JO-1: I think he vented it through swimming.

F: [to JO-2] I was just going to ask, I’ll bet you get angry.

JO-2: Oh yeah.

F: What do you do?

JO-2: I take my anger out on this little, like, tae kwan do dummy I have.

Note the shock expressed by the juvenile offenders at the callous way the shooter in the news had disregarded his victims. In just a few weeks’ time, the juveniles have turned from having to be prodded to consider who was affected by their crimes, to feeling dismay that a perpetrator seemingly “didn’t care” that people were hurt by his actions. My sense is that as the Changing Lives sessions progressed, the juveniles’ moral compasses became more active and were more finely calibrated.

There is one incident that I would offer as the penultimate CLTL story. A CLTL juvenile session was assigned to read the YA novel Breathing Underwater , about an abusive relationship. One juvenile showed up late and didn’t have the book. When queried, he explained that he recognized his own relationship in the book and gave it to his girlfriend to read. (Their relationship did not survive.) That is an example of “changing lives through literature.”

On a final note, English teachers can take the lead in creating CLTL reading programs in their own counties. A perusal of the website at http://cltl.umassd.edu/home-flash.cfm is a good starting point.


The shortest distance between truth and a human being is a story.
—Jesuit priest Anthony de Mellow


Russell Greinke is a doctoral student in Curriculum and Instruction at the University of Missouri, Columbia.

Works Cited

Donelson, Kenneth L., and Alleen Pace Nilsen. Literature for Today’s Young Adults . 7th ed. Boston: Pearson, 2005.

Gold, Joseph, and Fred Gloade. Affective Reading and Its Life Applications. The Arts in Psychotherapy , 15 (1988): 235-44.

Monastersky, Richard. Who’s Minding the Teenage Brain? Chronicle of Higher Education 12 Jan. 2007, A14-A18.

Powell, Michael. Fewer Prisons, Less Crime? Kansas City Star 25 Nov. 2006, A2.

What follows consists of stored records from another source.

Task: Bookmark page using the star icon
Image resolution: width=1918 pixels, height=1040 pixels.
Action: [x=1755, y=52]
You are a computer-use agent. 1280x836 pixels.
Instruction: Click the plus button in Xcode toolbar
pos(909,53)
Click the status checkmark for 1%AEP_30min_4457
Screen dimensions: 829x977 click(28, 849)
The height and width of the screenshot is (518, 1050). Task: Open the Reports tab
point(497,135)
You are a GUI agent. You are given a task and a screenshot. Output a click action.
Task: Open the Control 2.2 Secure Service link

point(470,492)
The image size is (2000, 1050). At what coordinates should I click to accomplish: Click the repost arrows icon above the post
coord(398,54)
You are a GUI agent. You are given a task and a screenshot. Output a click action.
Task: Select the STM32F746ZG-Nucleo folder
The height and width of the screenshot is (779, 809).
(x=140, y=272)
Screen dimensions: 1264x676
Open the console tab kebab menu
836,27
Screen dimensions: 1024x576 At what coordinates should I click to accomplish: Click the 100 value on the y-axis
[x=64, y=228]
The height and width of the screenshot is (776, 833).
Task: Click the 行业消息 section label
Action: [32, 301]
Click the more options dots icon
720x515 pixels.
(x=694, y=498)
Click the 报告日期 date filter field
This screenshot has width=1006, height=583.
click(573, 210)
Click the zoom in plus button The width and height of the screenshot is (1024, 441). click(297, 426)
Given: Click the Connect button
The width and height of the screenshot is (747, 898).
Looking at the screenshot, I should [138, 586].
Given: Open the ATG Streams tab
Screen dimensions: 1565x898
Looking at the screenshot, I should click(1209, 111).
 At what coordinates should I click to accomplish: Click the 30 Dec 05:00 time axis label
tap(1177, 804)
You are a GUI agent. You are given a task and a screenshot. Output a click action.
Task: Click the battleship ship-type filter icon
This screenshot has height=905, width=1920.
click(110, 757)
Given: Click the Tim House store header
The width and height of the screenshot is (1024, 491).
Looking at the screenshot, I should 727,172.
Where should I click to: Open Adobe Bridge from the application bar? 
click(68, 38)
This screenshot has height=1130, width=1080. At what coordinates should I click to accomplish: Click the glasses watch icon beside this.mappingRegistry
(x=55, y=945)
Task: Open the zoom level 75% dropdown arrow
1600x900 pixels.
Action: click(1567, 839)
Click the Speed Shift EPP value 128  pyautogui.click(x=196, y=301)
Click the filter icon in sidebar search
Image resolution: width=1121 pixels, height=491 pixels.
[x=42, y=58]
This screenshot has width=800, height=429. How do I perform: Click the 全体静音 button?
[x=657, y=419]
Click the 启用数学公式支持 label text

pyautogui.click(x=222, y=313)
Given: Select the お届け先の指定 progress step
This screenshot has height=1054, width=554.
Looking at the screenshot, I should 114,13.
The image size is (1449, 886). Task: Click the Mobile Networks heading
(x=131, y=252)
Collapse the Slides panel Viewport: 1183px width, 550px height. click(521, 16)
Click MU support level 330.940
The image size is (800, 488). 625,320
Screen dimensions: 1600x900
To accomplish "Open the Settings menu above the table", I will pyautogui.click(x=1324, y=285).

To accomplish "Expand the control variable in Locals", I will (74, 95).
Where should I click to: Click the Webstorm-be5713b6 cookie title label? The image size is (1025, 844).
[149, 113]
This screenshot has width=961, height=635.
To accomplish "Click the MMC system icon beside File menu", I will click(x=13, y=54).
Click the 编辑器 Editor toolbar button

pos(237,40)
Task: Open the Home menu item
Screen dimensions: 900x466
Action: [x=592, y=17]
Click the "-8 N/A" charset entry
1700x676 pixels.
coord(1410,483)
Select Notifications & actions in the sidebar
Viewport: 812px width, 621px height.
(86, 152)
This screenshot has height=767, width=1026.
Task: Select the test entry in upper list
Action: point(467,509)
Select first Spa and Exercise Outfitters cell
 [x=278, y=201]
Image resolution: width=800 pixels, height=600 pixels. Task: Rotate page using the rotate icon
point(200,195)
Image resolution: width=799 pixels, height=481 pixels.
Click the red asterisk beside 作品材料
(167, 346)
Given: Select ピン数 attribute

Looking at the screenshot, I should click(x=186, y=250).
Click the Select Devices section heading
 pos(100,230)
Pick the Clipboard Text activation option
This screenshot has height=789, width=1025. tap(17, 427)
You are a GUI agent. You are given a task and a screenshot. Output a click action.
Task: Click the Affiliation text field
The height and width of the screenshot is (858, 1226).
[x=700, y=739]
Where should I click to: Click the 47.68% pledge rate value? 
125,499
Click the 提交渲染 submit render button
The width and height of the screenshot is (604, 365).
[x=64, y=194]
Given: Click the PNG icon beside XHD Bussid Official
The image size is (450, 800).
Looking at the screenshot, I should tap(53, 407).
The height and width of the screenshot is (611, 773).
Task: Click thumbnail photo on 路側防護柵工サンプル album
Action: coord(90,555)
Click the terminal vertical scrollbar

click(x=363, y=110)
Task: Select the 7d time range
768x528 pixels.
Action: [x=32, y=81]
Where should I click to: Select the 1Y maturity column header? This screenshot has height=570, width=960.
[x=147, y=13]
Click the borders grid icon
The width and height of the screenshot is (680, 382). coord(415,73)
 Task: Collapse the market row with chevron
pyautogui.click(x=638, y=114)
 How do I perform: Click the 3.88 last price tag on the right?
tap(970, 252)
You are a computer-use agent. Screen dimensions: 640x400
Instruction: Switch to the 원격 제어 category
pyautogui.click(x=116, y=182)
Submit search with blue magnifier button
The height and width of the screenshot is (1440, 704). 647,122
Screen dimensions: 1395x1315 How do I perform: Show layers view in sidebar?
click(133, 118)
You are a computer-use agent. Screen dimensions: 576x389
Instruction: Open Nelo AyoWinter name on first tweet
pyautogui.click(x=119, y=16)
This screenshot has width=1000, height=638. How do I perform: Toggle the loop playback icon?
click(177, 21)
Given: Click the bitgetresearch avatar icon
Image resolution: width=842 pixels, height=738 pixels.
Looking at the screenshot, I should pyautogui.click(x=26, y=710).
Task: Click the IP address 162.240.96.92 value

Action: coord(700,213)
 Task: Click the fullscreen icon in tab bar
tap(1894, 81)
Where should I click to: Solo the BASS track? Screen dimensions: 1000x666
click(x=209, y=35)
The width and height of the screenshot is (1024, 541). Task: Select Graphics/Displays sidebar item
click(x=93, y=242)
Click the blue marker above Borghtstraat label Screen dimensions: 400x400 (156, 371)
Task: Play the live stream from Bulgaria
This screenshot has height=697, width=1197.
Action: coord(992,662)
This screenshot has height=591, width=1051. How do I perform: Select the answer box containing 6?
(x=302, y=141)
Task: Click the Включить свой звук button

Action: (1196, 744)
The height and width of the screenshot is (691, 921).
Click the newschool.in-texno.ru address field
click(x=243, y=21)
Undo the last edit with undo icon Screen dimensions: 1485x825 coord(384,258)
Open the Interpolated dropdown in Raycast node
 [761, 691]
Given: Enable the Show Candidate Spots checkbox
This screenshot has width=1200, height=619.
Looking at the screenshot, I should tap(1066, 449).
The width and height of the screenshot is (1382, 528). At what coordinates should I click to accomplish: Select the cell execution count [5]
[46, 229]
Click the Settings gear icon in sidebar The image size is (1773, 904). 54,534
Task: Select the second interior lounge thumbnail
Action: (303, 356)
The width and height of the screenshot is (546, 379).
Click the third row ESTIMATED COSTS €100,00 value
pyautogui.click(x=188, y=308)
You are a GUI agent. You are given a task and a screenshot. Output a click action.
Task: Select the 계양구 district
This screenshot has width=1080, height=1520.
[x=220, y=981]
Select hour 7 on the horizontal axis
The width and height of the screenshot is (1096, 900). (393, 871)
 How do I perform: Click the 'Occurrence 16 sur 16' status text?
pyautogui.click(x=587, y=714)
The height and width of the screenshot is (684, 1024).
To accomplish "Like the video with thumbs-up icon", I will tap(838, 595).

Reading At Risk: A Survey of Literary Reading in America: Research Division Report #46 . Washington: Research Division of the National Endowment for the Arts, 2004.

Suspension and Expulsion At-a-Glance . UCLA-IDEA. < https://idea.gseis.ucla.edu/ >.

Trounstine, Jean, and Robert W. Waxler. Finding a Voice; The Practice of Changing Lives through Literature . Ann Arbor: U of Michigan P, 2005.

Volponi, Paul. Black and White . New York: Viking, 2005.

Wallechinsky, David. “Is America Still No. 1?” Parade 14 Jan. 2007, 4-5.